** START OF Provided entries **

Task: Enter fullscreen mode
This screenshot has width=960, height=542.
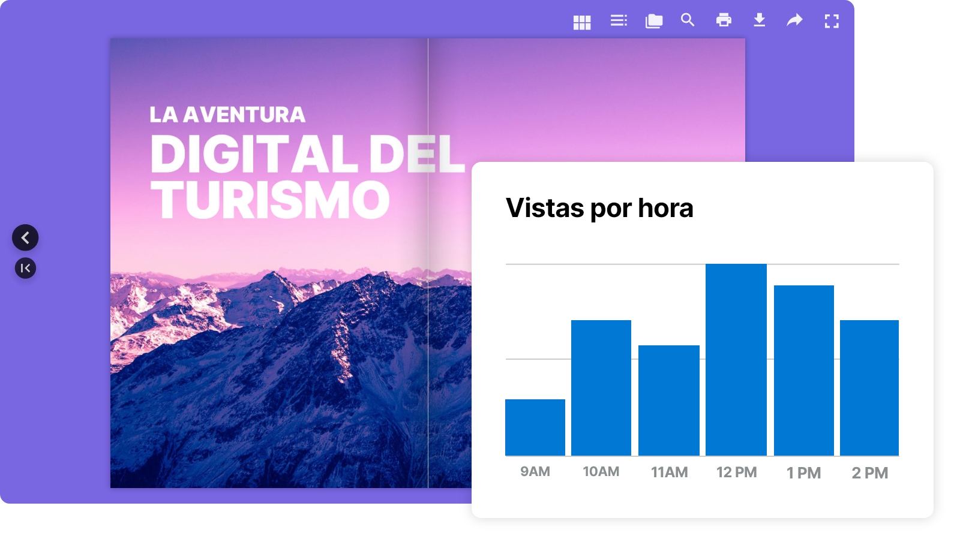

** END OF Provided entries **
** START OF Provided entries **

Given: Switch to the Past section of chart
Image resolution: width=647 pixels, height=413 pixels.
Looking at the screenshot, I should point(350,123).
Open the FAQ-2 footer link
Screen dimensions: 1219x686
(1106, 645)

** END OF Provided entries **

_Exercise_
Rewrite the part that opens with the line containing "Open the FAQ-2 footer link" and closes with the line containing "(1106, 645)", keeping every line, requests included. In the answers, multiply each coordinate by 0.6 and round to the nearest whole number, rounding halves up.

_Final result_
Open the FAQ-2 footer link
Screen dimensions: 1219x686
(664, 387)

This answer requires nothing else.